Firefighters found an Edgefield County couple executed and their bodies burning along with their dead pet dogs in a house, according to court testimony.
The hellish scene was described by a firefighter during a murder trial that started Oct. 7 and ended Thursday.
Deepening the brutality of the case, the man found guilty of crime was the best man at the couple’s wedding, according to the prosecution.
Dameion Edwin Thomas was found guilty for the murder of Andrea “Andie” Deas and her husband, Charles, also known as Buddy.
Thursday, Judge Frank Addy, Jr. sentenced 38-year-old Thomas to life in prison with no parole, court records show.
In October 2016, a neighbor called 911 after seeing the Deas’ home on Marigold Street in Edgefield County on fire, according to a statement by the 11th Circuit Solicitor’s Office, which prosecuted the case.
Firefighters found the body of Charles Deas on the bed and his wife on the bedroom floor, according to court testimony. Firefighters also found the barrel of a .22 caliber rifle in the remains of the mattress. Investigators determined that the house fire started when someone burned the couple’s bodies.
An autopsy concluded that the couple died from being shot in the head and chest prior to being burned. Medical examiners took bullets from their bodies. The South Carolina Law Enforcement Division determined the bullets were .22 caliber.
Investigators with the Edgefield County Sheriff’s Office discovered camera footage that showed Thomas driving the victims’ vehicle after they died, according to court testimony. Financial records showed that Thomas used the couple’s debit card after their death.
“Testimony and evidence revealed at trial that Thomas killed the victims’ shortly after lunchtime on October 9th, drove around in their vehicle for several hours, and came back in the evening setting their bodies in the bedroom on fire,” prosecutors said in statement.
After being kicked out of a place he stayed, Thomas was living with the couple for about a week prior to their deaths, according to Assistant Solicitor Robby McNair. But Thomas had known Buddy Deas for years. During the investigations, Thomas said they grew up together and that the two were “best friends” and “like brothers,” McNair said.
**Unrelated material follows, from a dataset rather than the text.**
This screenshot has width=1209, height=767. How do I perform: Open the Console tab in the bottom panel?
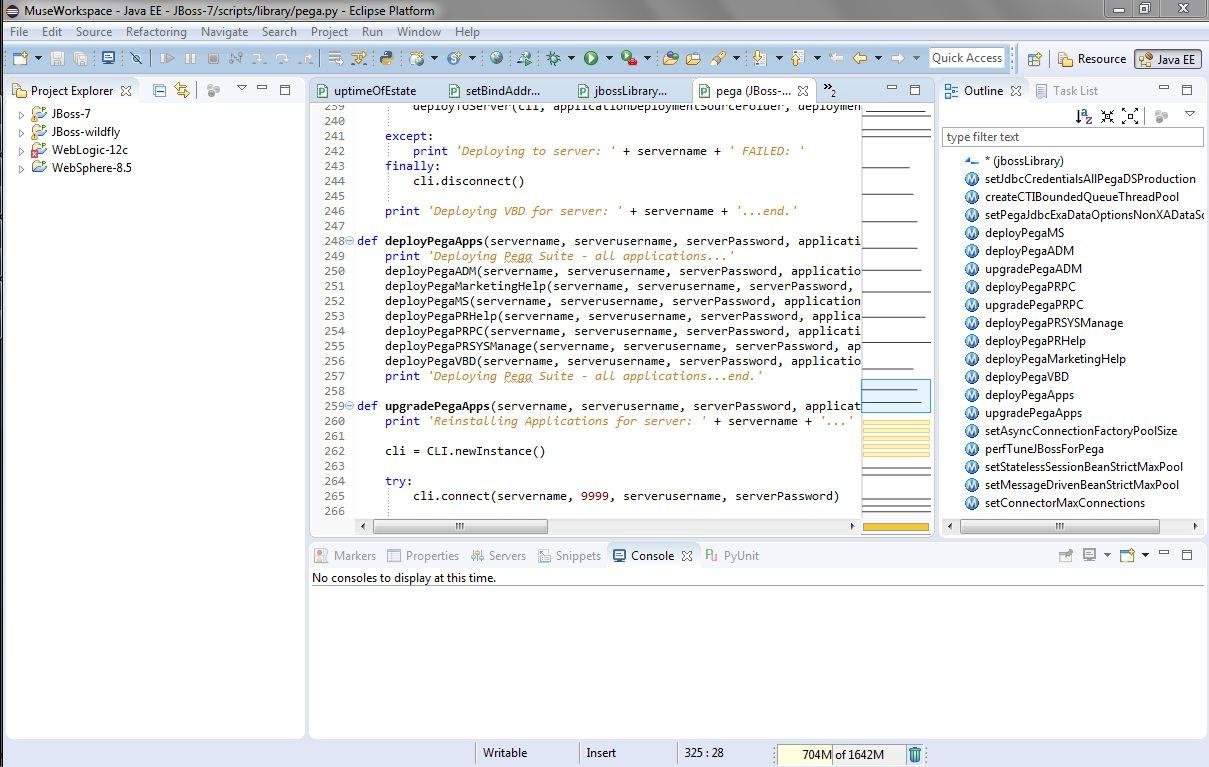[652, 555]
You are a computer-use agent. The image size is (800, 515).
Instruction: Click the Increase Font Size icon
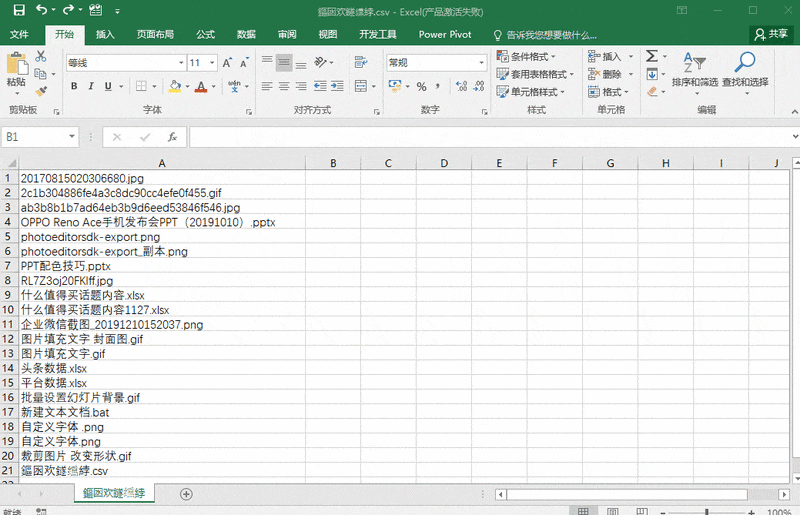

Thomas told investigators that he had permission to drive the couple’s car and use their debit card to buy cigarettes, according to McNair. But people close to the couple testified that during Thomas’ stay with the Deases, friction developed between the couple and their housemate.
Police seized clothing from Thomas and tested it for gunshot residue. Investigators also tested the steering wheel of the victim’s car, which Thomas was seen driving, for residue. The tests came back positive, investigators said at trial.
Prosecutor’s called a relative of Thomas to the stand who told the court that Thomas said he had “killed two people.”
Before sentencing Judge Addy told Thomas that he “took away all the victims’ tomorrows.”
Andie Deas was a member of Southside Baptist Church and “music played a big part in her life,” her obituary read.
Buddy Deas was an Army veteran, according to his obituary, and served in Kuwait and Iraq.
“Buddy enjoyed playing the guitar and firing up the grill. More than anything, he enjoyed spending time with his family and dogs,” according to his obituary.